The tool returns success and a data object from SmartFreight. Use a small Transform node or the JSON connector to keep a running tally of successes and failures across iterations (for example increment a counter when success is true), so you have totals ready for the summary in the next step. If a row needs judgment to map (inconsistent carrier names, missing fields), consider an Agent mode Connector node instead, but Direct mode is cheaper and predictable for clean manifests.

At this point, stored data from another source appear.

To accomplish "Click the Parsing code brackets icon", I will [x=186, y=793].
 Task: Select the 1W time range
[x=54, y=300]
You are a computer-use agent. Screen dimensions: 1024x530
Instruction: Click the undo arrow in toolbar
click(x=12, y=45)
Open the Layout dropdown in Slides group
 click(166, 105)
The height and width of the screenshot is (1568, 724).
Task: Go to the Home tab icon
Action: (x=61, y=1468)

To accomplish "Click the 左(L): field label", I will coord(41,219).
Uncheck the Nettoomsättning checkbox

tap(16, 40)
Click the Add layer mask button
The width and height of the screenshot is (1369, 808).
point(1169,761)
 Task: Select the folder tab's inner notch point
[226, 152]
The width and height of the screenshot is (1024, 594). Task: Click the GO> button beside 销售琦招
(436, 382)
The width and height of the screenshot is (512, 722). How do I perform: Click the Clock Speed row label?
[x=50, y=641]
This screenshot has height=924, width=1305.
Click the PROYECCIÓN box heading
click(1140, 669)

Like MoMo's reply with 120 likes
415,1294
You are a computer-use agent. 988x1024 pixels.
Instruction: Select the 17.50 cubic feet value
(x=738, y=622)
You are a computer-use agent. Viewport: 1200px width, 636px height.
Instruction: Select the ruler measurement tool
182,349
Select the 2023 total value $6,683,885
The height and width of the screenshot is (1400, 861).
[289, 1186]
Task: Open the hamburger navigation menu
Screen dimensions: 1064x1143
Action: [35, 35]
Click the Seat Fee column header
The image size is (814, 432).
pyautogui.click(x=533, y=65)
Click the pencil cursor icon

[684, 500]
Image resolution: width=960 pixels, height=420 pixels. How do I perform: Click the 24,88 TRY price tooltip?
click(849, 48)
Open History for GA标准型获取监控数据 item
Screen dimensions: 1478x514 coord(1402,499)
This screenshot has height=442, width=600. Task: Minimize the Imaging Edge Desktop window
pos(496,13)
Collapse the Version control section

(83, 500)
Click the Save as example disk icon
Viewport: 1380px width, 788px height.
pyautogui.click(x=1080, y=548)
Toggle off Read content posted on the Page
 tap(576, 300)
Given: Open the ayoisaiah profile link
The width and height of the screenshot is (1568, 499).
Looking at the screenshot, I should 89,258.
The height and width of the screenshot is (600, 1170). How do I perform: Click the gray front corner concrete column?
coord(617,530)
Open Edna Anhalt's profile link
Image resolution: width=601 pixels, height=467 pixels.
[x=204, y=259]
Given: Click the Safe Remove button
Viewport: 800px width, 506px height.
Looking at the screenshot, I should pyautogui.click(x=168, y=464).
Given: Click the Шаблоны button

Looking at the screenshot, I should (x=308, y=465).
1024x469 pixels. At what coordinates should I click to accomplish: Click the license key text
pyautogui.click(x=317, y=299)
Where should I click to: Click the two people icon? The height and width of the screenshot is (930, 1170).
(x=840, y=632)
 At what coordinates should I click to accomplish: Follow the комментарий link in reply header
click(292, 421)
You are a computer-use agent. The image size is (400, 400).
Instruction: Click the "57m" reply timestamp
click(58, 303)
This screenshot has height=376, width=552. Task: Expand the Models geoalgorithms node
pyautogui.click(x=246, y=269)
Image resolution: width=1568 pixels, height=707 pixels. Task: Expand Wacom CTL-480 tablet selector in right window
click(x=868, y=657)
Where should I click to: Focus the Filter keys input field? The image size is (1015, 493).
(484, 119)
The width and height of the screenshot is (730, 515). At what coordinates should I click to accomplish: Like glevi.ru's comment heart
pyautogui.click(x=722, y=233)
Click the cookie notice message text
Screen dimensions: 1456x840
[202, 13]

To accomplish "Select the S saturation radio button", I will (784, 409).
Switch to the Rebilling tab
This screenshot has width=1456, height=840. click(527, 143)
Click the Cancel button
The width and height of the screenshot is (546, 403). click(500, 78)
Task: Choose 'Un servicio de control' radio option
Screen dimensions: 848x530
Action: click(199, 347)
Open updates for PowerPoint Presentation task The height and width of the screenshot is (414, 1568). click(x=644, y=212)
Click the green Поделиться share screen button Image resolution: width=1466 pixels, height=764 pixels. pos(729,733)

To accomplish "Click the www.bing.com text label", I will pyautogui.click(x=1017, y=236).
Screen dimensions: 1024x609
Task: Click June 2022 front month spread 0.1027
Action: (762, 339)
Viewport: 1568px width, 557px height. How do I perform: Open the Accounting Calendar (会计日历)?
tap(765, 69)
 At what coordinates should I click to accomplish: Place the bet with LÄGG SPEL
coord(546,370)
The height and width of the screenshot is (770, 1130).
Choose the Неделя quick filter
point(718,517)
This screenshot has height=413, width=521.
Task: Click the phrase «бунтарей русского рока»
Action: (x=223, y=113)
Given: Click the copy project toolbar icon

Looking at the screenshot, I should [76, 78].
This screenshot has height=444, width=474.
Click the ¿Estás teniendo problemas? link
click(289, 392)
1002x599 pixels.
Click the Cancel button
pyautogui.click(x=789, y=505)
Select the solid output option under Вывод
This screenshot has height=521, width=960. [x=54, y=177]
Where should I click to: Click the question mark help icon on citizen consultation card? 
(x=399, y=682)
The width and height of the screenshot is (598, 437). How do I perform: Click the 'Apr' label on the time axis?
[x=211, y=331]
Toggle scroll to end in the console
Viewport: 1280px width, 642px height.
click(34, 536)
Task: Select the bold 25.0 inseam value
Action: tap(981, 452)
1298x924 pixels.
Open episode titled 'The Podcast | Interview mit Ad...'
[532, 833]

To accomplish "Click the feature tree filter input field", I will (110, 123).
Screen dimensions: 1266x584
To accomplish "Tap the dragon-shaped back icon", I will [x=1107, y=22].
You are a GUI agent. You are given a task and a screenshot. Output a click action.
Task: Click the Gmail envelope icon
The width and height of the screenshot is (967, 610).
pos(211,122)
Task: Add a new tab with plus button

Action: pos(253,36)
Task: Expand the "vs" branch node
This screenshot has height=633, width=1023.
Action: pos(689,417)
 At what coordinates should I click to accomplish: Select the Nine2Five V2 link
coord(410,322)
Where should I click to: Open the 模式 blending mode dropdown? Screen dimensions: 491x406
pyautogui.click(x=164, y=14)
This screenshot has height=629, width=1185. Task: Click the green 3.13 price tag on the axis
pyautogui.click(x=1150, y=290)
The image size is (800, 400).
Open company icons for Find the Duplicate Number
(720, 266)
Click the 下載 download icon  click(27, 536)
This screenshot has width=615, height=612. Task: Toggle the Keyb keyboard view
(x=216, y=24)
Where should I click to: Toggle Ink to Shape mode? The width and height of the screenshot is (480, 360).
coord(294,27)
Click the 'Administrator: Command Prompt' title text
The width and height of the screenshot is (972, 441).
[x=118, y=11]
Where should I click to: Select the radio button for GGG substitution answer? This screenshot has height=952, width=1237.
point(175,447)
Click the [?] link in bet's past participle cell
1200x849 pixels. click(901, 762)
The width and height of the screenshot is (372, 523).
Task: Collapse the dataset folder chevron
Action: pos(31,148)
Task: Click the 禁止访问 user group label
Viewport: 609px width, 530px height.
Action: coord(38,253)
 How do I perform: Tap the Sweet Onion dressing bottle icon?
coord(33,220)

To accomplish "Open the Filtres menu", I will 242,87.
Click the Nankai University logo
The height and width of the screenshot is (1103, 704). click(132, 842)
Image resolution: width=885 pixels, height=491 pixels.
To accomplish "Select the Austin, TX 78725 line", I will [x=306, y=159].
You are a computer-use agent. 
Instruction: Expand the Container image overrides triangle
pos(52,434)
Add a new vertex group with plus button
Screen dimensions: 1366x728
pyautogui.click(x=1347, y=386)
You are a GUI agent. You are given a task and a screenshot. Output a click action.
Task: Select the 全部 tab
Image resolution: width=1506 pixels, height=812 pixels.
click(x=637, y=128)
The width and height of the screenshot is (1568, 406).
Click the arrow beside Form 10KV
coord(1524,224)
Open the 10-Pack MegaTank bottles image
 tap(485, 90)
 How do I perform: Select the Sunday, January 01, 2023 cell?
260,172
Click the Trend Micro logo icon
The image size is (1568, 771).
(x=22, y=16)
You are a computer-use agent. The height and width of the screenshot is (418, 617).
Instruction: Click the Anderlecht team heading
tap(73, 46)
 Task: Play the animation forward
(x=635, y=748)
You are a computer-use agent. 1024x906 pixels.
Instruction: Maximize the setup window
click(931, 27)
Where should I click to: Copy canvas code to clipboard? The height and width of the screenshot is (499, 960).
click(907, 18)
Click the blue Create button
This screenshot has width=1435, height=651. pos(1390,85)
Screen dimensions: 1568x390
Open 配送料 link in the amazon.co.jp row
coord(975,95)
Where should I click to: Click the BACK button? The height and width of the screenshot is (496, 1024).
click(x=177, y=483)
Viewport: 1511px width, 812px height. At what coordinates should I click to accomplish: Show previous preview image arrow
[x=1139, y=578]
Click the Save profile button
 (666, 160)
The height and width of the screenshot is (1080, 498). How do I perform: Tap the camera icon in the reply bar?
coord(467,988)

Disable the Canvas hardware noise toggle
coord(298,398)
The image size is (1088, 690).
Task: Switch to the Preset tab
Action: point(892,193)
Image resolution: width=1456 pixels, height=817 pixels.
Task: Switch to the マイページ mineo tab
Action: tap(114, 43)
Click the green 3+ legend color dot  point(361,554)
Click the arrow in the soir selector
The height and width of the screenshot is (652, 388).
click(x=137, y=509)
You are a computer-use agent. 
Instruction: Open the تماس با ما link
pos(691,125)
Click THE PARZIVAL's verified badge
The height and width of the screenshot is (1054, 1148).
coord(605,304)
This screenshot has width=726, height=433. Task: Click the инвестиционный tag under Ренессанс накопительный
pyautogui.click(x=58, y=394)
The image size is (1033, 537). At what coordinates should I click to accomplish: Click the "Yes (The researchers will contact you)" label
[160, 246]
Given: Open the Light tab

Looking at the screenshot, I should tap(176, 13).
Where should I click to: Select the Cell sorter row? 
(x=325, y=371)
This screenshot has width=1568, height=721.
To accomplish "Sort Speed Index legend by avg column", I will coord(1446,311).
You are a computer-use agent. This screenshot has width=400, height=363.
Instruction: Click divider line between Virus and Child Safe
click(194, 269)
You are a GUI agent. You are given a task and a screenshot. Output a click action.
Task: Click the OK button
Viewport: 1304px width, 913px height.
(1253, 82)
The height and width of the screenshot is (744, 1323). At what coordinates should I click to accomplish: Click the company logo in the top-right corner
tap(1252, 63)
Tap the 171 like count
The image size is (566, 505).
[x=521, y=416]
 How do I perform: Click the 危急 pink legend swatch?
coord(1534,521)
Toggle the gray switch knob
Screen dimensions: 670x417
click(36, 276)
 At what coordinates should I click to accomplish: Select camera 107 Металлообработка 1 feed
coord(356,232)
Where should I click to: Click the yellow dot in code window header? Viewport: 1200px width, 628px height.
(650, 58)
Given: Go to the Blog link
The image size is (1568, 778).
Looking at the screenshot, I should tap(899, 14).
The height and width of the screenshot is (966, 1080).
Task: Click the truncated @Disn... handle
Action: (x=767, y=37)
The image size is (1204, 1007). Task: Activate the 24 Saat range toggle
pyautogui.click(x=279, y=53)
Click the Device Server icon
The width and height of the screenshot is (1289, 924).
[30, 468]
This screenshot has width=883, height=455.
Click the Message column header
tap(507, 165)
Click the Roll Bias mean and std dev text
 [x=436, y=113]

Step 6: Post the run summary to Slack

After the loop completes, add a Connector node in Direct mode, choose the Slack connector, and select the send-message tool. Set the target channel and compose the body from your tallies and the trigger time:

{
  "channel": "#shipping-ops",
  "text": "SmartFreight manifest run {{ scheduledAt }}: {{ totals.created }} consignments created, {{ totals.failed }} failed out of {{ totals.total }} rows."
}

If you want failures called out by reference number, build a list of failed rows during the loop and include it in the text. You can also use lookup-user-by-email to tag a specific person when failures are above a threshold.

Tips

  • Build the skeleton fast with Miraxa, the intelligent layer across your automation: try the prompt "Build a workflow with a Schedule trigger that downloads a CSV from FTP, loops each row, and imports a SmartFreight consignment per row," then fine-tune field mappings in the properties panel.
  • Run the SmartFreight calculate-rate or cost-comparison tool inside the loop before importing if you want to confirm a carrier or rate per shipment.
  • Keep the SmartFreight field names in one place (a Transform node that builds the consignment object) so a manifest column rename only needs one edit.
  • Set the Schedule timezone explicitly to the depot's zone; do not rely on a default, so cutoff times stay correct across daylight-saving changes.

Common Pitfalls

  • Partial-run duplicates. If a run fails after some rows imported, re-running imports those rows again. Add a unique reference per consignment and use find-consignment to check before importing, or only re-run the rows that failed.
  • Header mismatch. The CSV parse tool keys rows by the actual header text. A renamed or reordered column silently produces empty fields, so validate headers before going live.
  • Wrong encoding. Download the manifest as utf8, not base64; base64 is for binary files and the CSV connector expects text.
  • Empty manifest. If no file is present or the file has no rows, the loop runs zero times and SmartFreight is never called. Add a Condition node after parsing to send a "no shipments today" Slack note rather than a silent run.

Testing

Before scheduling, switch the trigger to Manual and run with a small test manifest of two or three rows placed on the FTP server. Use the execution log to confirm the FTP download returned the expected text, the CSV node produced the right number of rows, and the SmartFreight import-consignment calls returned success: true. Verify the consignments appear in SmartFreight with find-consignment or your SmartFreight portal, then check the Slack summary shows the correct counts. Once the small batch is clean, switch the trigger back to Schedule and enable the workflow.